◆ **What to produce**
Your task is to transcribe the data exactly while omitting each picture.

◆ **Information**
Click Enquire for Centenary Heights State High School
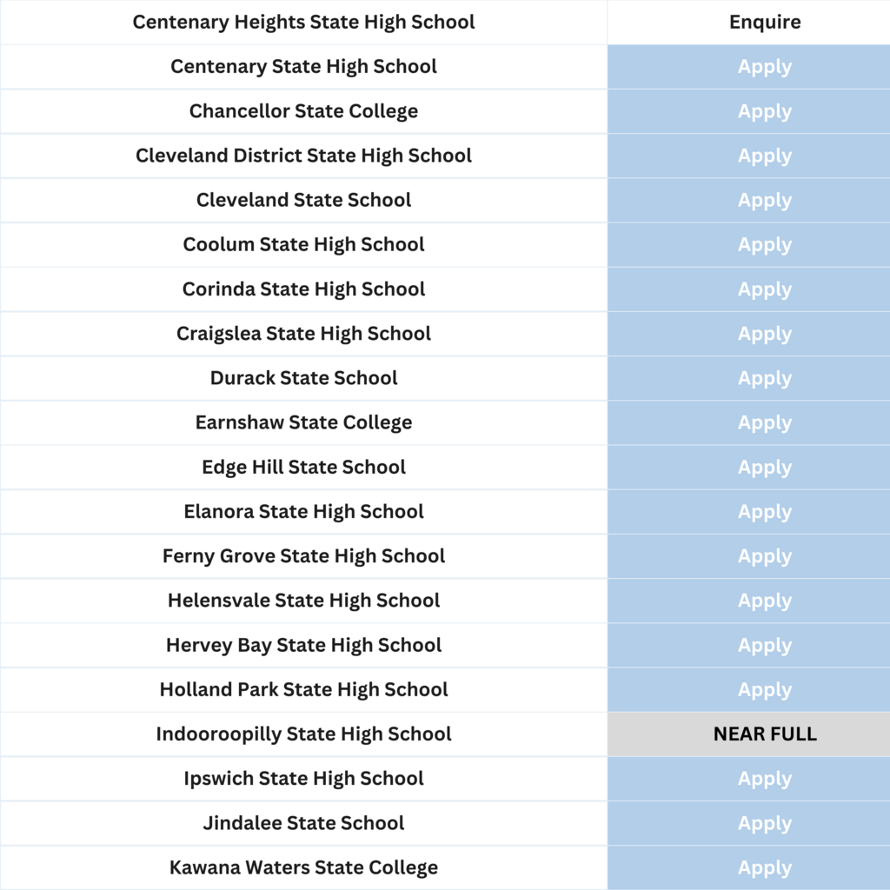 click(765, 23)
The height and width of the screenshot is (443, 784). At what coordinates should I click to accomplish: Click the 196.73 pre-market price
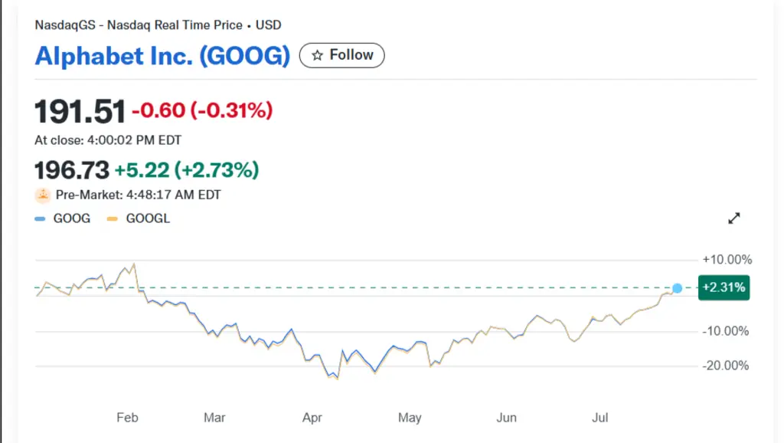[72, 170]
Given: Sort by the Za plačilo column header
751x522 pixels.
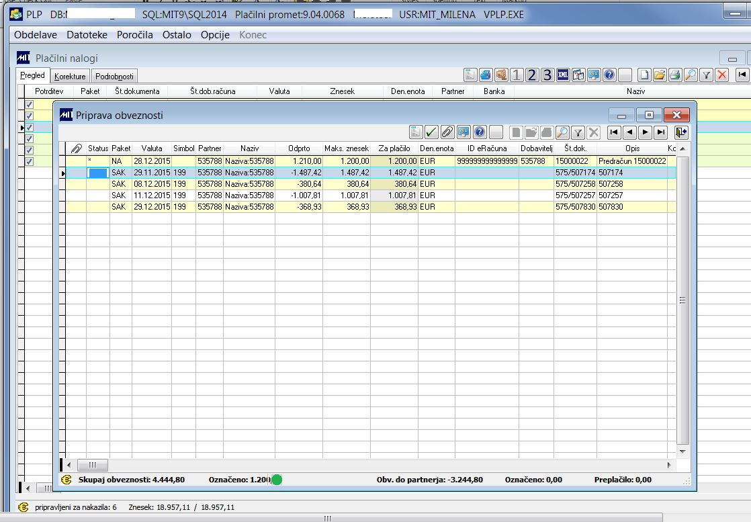Looking at the screenshot, I should point(394,148).
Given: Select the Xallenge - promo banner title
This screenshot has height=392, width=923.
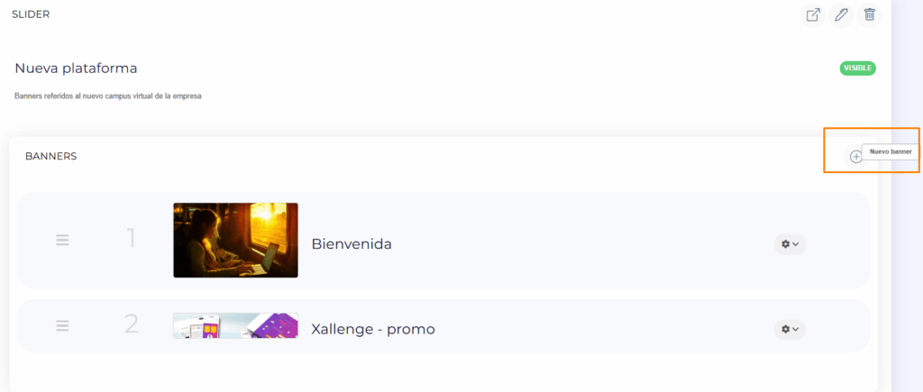Looking at the screenshot, I should [x=373, y=329].
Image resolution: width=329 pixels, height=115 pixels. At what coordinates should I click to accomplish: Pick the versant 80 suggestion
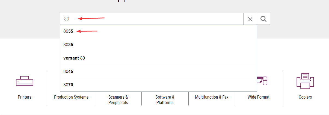click(74, 58)
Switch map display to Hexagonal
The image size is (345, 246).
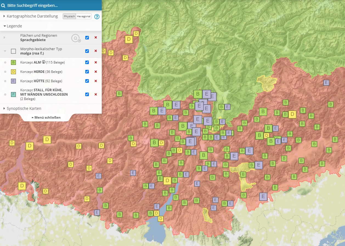pos(84,16)
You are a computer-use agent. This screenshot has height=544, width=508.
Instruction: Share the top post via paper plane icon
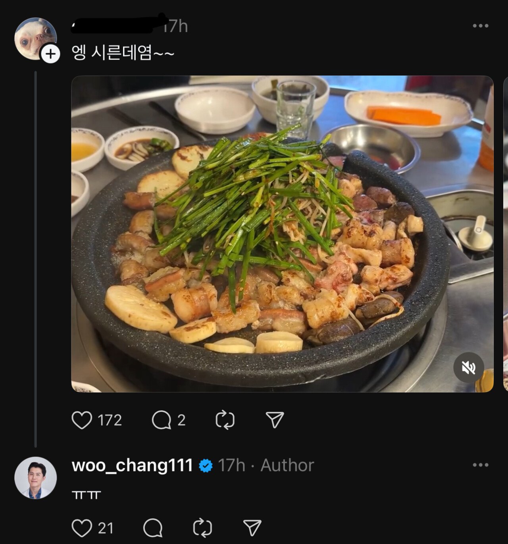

◆ **Solution**
Click Enquire for Centenary Heights State High School
 click(765, 23)
The height and width of the screenshot is (443, 784). At what coordinates should I click to accomplish: Click the 196.73 pre-market price
[72, 170]
Given: Sort by the Za plačilo column header
751x522 pixels.
Looking at the screenshot, I should point(394,148).
Given: Select the Xallenge - promo banner title
This screenshot has height=392, width=923.
Looking at the screenshot, I should [x=373, y=329].
Image resolution: width=329 pixels, height=115 pixels. At what coordinates should I click to accomplish: Pick the versant 80 suggestion
click(74, 58)
Switch map display to Hexagonal
The image size is (345, 246).
pos(84,16)
You are a computer-use agent. This screenshot has height=544, width=508.
Instruction: Share the top post via paper plane icon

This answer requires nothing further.